In Prince William, attorney Victor M. Glasberg repeatedly pointed out to the chief judges of the district and circuit courts that prosecutors were offering no-jail plea bargains to defendants without lawyers, sometimes knowing that an immigration detainer and deportation awaited — a far more serious penalty than a misdemeanor conviction. He noted that defendants might not plead guilty, or might seek a sentence that wouldn’t lead to deportation, if they were aware of the collateral danger.
“I believe that the court is complicit in grievous, and in fact actionable, injustice,” Glasberg wrote in August 2012. The judges — then-Chief District Judge Peter W. Stetekee, now retired, and Chief Circuit Judge Mary Grace O’Brien, now on the court of appeals — ignored him. The Virginia attorney general’s office, then headed by Ken Cuccinelli II (R), said it could not intervene.
[Correction: O’Brien did respond after Glasberg sent a second letter in September 2012, saying that she did advise immigrants of possible plea consequences. This did not resolve the problem in district court though, Glasberg said.]

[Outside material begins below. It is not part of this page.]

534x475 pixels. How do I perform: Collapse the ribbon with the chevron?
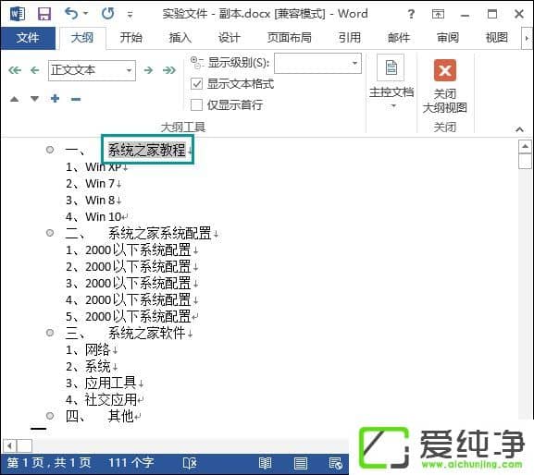click(519, 129)
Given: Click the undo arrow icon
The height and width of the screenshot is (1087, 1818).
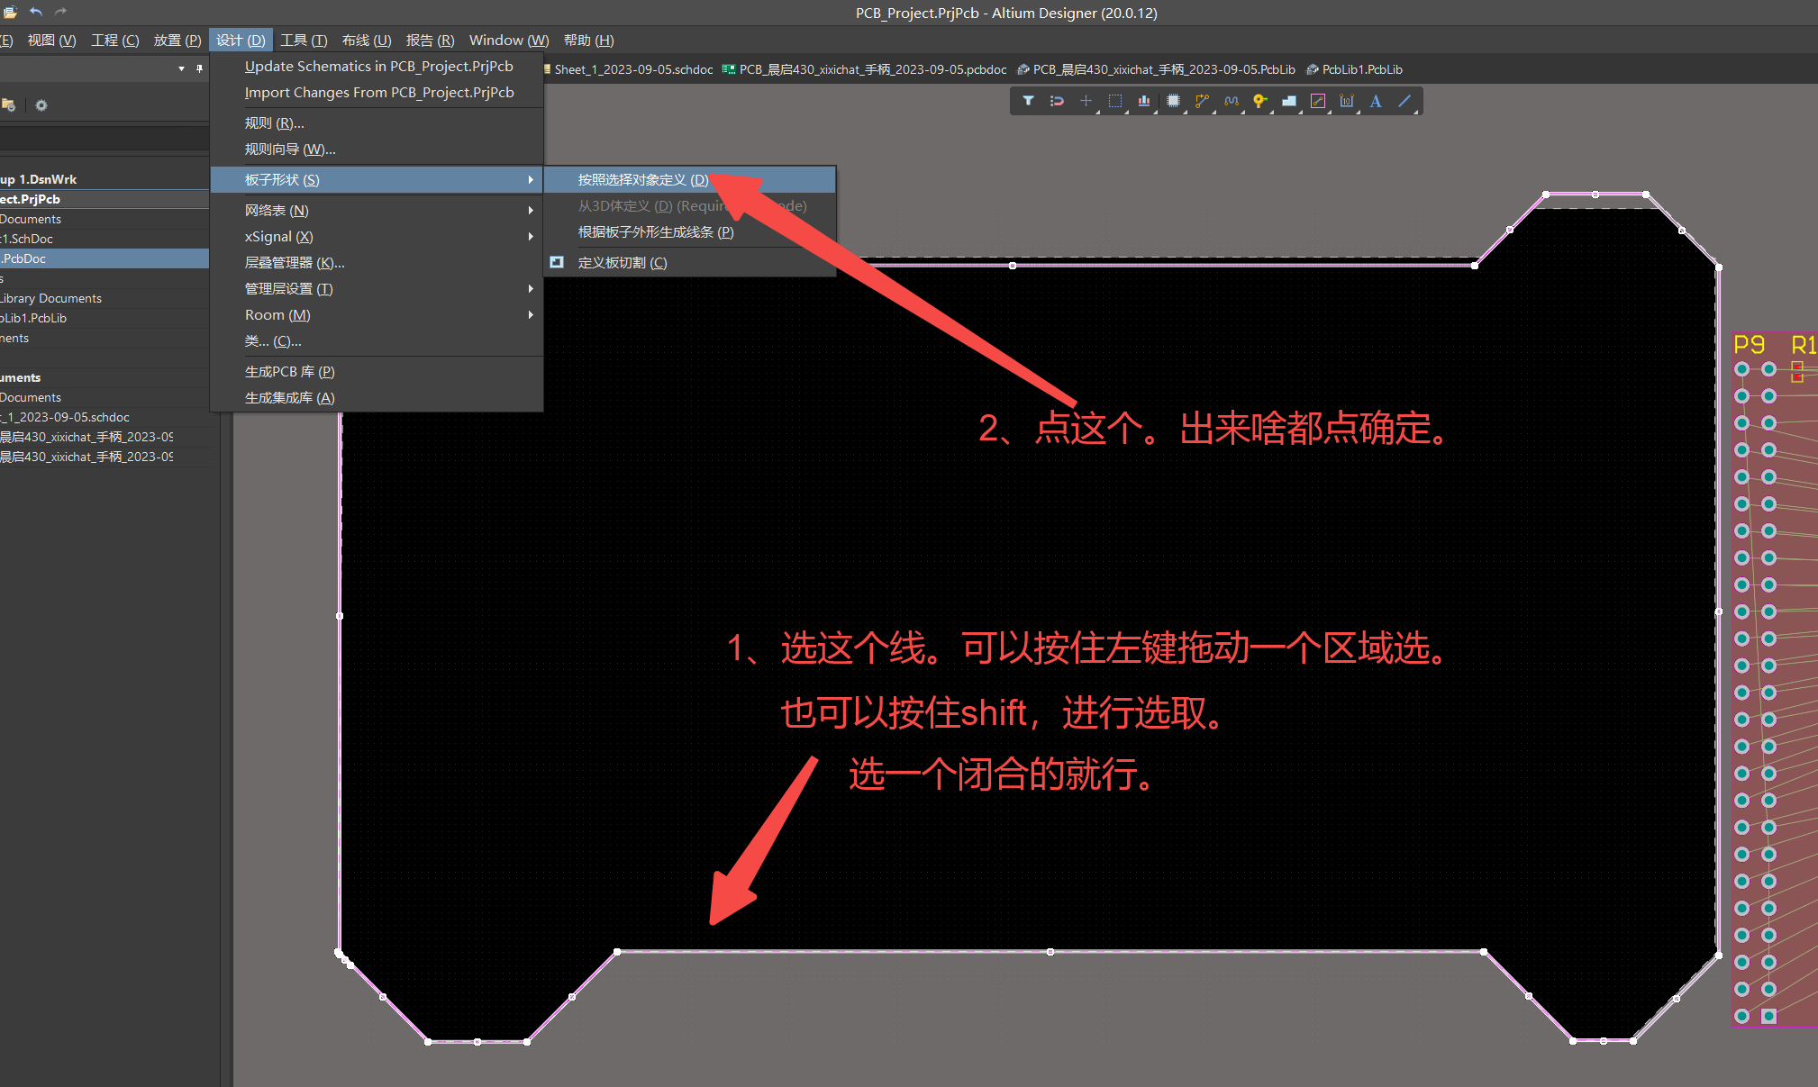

Letters to the Virginia Supreme Court by Glasberg, with the threat of a federal lawsuit, resulted in a warning added to the forms signed by defendants who waive their right to a lawyer. But when Glasberg continued to push the state’s high court for an oral warning from the trial judge, in the same period when judges advise defendants of their right to a trial and counsel, he said he was met with more silence.

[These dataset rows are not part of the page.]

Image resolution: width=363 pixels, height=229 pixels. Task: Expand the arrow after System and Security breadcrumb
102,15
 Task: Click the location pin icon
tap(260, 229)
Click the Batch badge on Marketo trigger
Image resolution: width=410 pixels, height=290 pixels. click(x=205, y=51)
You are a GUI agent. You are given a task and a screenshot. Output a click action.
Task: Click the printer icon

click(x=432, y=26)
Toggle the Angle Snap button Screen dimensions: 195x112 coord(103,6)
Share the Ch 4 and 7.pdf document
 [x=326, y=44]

When Virginia Supreme Court Justice Donald W. Lemons took over the chief justice spot in January, Glasberg found a sympathetic ear.
On Oct. 30, the Supreme Court issued a revised rule for trial judges that advises them to ask all defendants pleading guilty:
“Do you understand that if you are not a citizen of the United States and if you plead guilty or are found to be guilty, there may be consequences of deportation, exclusion of admission into the United States, or denial of naturalization pursuant to the laws of the United States?”
Lemons said in an e-mail that the amended rule was “simply the most recent institutional response by the Court” to the Padilla decision, and that the court “thought it would be wise for judges to make inquiries on the subject when a guilty plea is being made.”
Even though Padilla put the onus on defense lawyers to advise their immigrant clients, “The courts have a critical role here,” Glasberg said. “It is quintessentially the job of a judge to ensure that justice is done in his or her court. That obligation cannot be delegated to anyone, including lawyers.”
Numerous experts said more is needed. “We’re pleased that the Virginia Supreme Court is looking at this issue now,” said Ofelia Calderon, past president of the Hispanic Bar Association of Virginia. “I’m just not certain that it’s going to solve the problem.”
Calderon and others said that many criminal defense lawyers still aren’t well versed in the complex areas of immigration law, particularly what does and doesn’t qualify as a deportable offense. “The truth is, immigration consequences are very
case-specific and fact-specific,” she said.
Altman’s group has begun training public defenders in Virginia in immigration law, and David Johnson, executive director of the Virginia Indigent Defense Commission, said he has begun advertising for a full-time lawyer “who is continually available to review plea agreements and be a resource” for public defenders. “This is important.”
Maryland’s public defenders have a full-time immigration lawyer, Johnson said. And in New York state, regional centers have been set up with immigration lawyers to serve as advisers in criminal cases, according to Dawn Seibert of the Immigrant Defense Project in New York.
Seibert and others noted that simply telling a defendant, at the end of his case, that his conviction could have consequences is too little, too late, for someone unlikely to demand a last-second delay and legal consult.
Having a judge give a warning “is quick and easy, but it’s not meaningful,” Seibert said. “If the goal is to implement Padilla, what states need to do is fund Padilla representation” as New York state has.